» **ABOUT THIS TASK**
Write out the stretch of lines below that begins at the line with "sitemap.xml (88, 2566)" and ends at the line with "CY-SPS500-20KW-20T20T,1600℃SPS放电等离子烧结炉 (94, 2446)", including both, exactly as given and nothing more.

[DATA TO PROCESS — start]

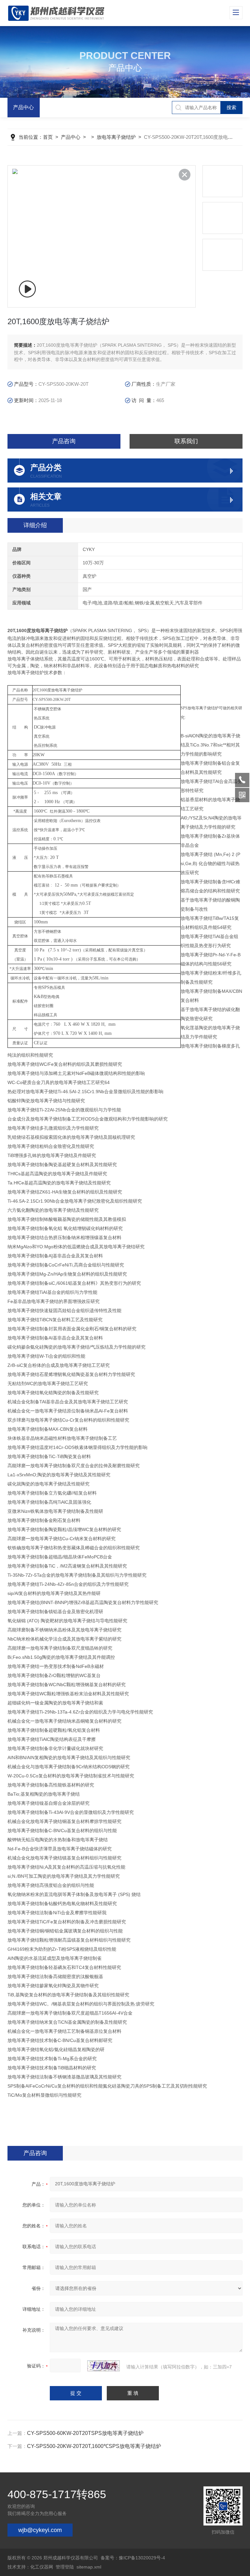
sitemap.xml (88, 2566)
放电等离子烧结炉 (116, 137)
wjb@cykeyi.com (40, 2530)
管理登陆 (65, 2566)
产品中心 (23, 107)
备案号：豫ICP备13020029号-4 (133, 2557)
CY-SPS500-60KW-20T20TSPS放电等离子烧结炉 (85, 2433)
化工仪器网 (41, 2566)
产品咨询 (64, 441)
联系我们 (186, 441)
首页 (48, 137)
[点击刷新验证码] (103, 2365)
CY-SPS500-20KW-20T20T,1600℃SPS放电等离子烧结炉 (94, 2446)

[DATA TO PROCESS — finish]
[DATA TO PROCESS — start]

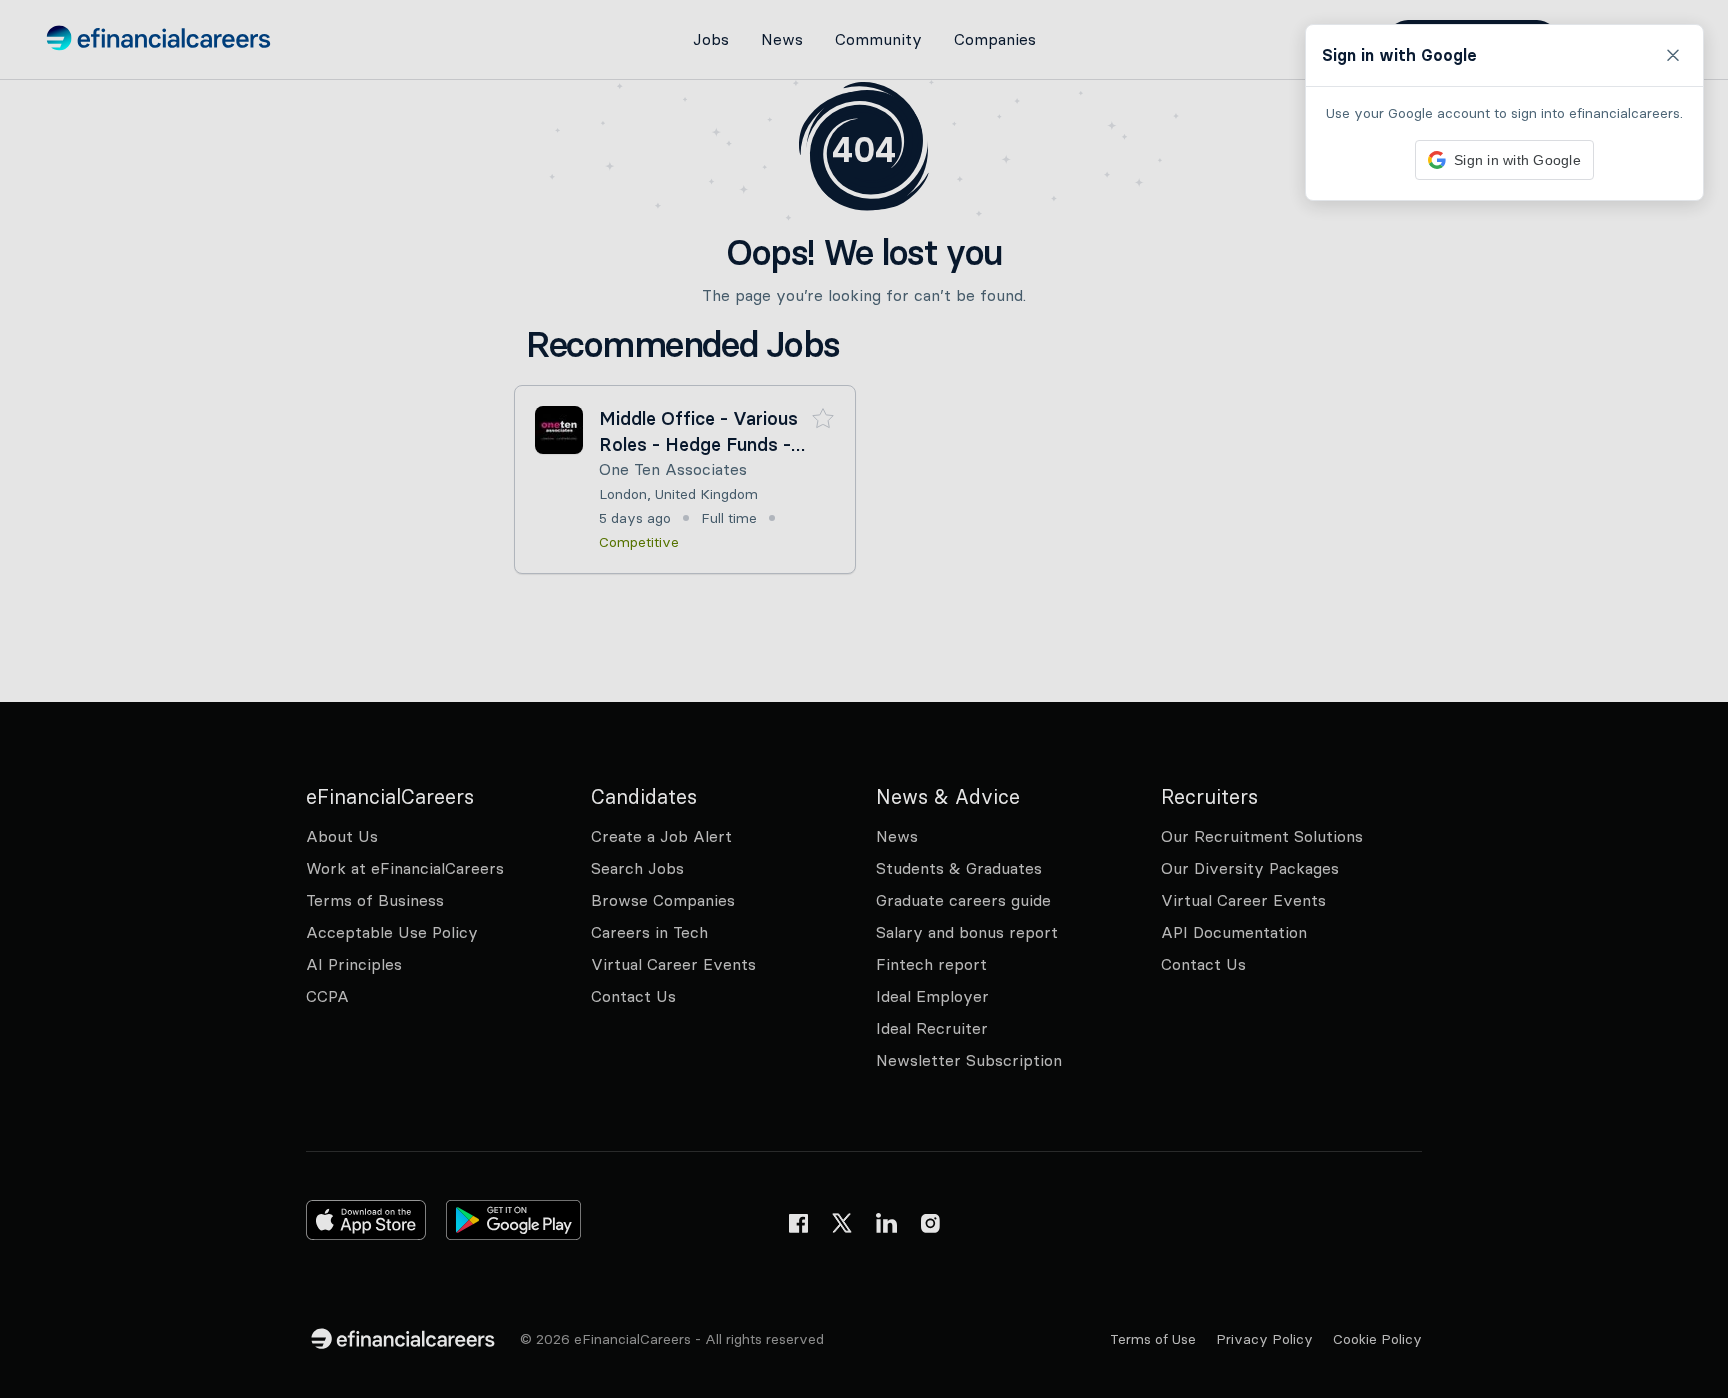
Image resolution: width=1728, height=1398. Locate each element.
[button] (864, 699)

[DATA TO PROCESS — finish]

» **SOLVED PROBLEM**
sitemap.xml (88, 2566)
放电等离子烧结炉 (116, 137)
wjb@cykeyi.com (40, 2530)
管理登陆 (65, 2566)
产品中心 (23, 107)
备案号：豫ICP备13020029号-4 (133, 2557)
CY-SPS500-60KW-20T20TSPS放电等离子烧结炉 (85, 2433)
化工仪器网 (41, 2566)
产品咨询 (64, 441)
联系我们 (186, 441)
首页 (48, 137)
[点击刷新验证码] (103, 2365)
CY-SPS500-20KW-20T20T,1600℃SPS放电等离子烧结炉 (94, 2446)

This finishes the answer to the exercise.